*Exercise goal*
Reproduce the passage of the Retrocom second-quarter results announcement starting with "Retrocom Mid-Market REIT" and going on through "period in 2008.", substituting "Purchases" for "Acquisitions".

*Excerpted passage*
Retrocom Mid-Market Real Estate Investment Trust
TSX : RMM.UN

Retrocom Mid-Market Real Estate Investment Trust

August 13, 2009 16:45 ET

Retrocom Mid-Market REIT Announces Second Quarter 2009 Financial Results

TORONTO, ONTARIO--(Marketwire - Aug. 13, 2009) -

NOT FOR DISSEMINATION IN THE UNITED STATES OR TO ANY NON-CANADIAN SOURCE

Retrocom Mid-Market Real Estate Investment Trust (TSX:RMM.UN) announced today the results for the second quarter ended June 30, 2009.

Highlights

- Net Operating Income ("NOI") for the second quarter was $7.9 million, compared to $6.9 million for the same quarter in 2008. Acquisitions of the four SmartCentres properties (the "GTA properties") in July 2008 were the primary driver behind this growth. NOI for the six months was $15.5 million, increased by $2.0 million compared to the same period in 2008.

- Funds from Operations ("FFO") for the second quarter was $3.2 million ($0.12 per unit, adjusted for non-controlling interest), compared with $3.4 million ($0.18 per unit) for the same quarter in 2008. This result is comprised of the addition of $1.3 million NOI from the GTA properties, offset by one-time allowance of $0.3 million due to tenant bankruptcy or proposal under the Bankruptcy and Insolvency Act, $0.2 million lower operating income from discontinued operation, increased trust expenses of $0.3 million and increased interest expense of $0.7 million. The increase in interest was mainly the result of mortgages securing the GTA properties, lower interest income and one-time costs related to financing of approximately $0.2 million.

*Supplied information*
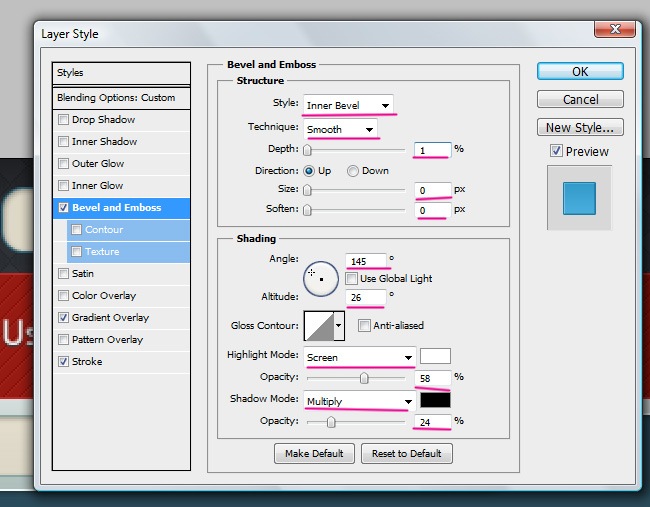650x507 pixels.
Task: Click the white highlight color swatch
Action: pos(435,356)
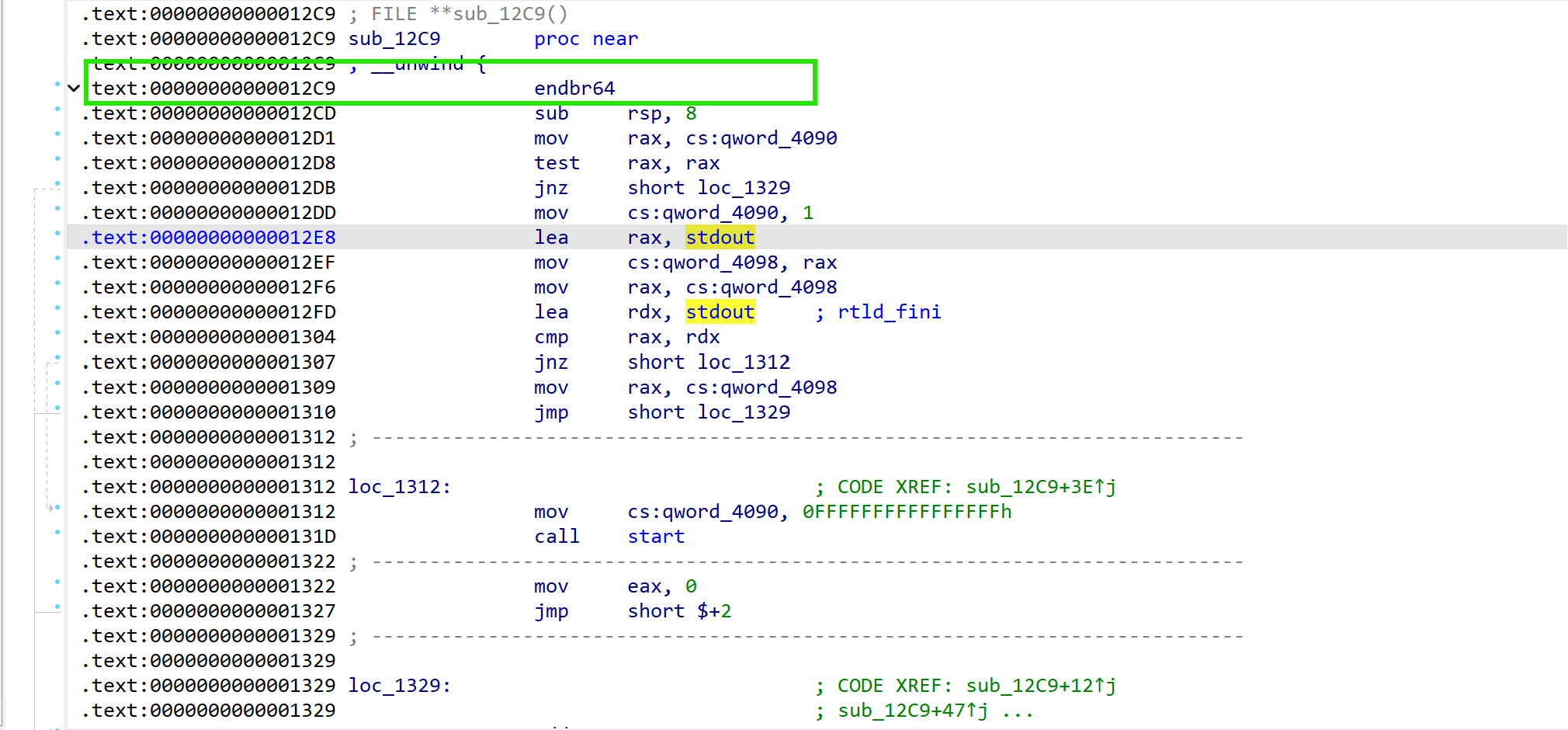Click the rtld_fini comment text
The width and height of the screenshot is (1568, 730).
tap(889, 312)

*Written response*
Retrocom Mid-Market REIT Announces Second Quarter 2009 Financial Results

TORONTO, ONTARIO--(Marketwire - Aug. 13, 2009) -

NOT FOR DISSEMINATION IN THE UNITED STATES OR TO ANY NON-CANADIAN SOURCE

Retrocom Mid-Market Real Estate Investment Trust (TSX:RMM.UN) announced today the results for the second quarter ended June 30, 2009.

Highlights

- Net Operating Income ("NOI") for the second quarter was $7.9 million, compared to $6.9 million for the same quarter in 2008. Purchases of the four SmartCentres properties (the "GTA properties") in July 2008 were the primary driver behind this growth. NOI for the six months was $15.5 million, increased by $2.0 million compared to the same period in 2008.